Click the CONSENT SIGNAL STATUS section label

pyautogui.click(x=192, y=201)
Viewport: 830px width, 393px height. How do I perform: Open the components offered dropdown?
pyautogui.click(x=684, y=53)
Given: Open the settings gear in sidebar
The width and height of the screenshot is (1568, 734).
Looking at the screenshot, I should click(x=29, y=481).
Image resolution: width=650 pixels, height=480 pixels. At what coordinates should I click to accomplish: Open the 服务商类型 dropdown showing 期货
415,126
***
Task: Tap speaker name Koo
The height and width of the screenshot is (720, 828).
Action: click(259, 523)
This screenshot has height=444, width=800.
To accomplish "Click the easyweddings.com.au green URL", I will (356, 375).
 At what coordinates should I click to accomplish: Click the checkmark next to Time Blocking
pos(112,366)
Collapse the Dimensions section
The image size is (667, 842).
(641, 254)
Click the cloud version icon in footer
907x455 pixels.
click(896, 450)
***
The task:
Would you print exactly and only the lines of the material above that run from the line with "The height and" through the line with "Click the cloud version icon in footer", both included?

Result:
The height and width of the screenshot is (720, 828).
Action: click(259, 523)
This screenshot has height=444, width=800.
To accomplish "Click the easyweddings.com.au green URL", I will (356, 375).
 At what coordinates should I click to accomplish: Click the checkmark next to Time Blocking
pos(112,366)
Collapse the Dimensions section
The image size is (667, 842).
(641, 254)
Click the cloud version icon in footer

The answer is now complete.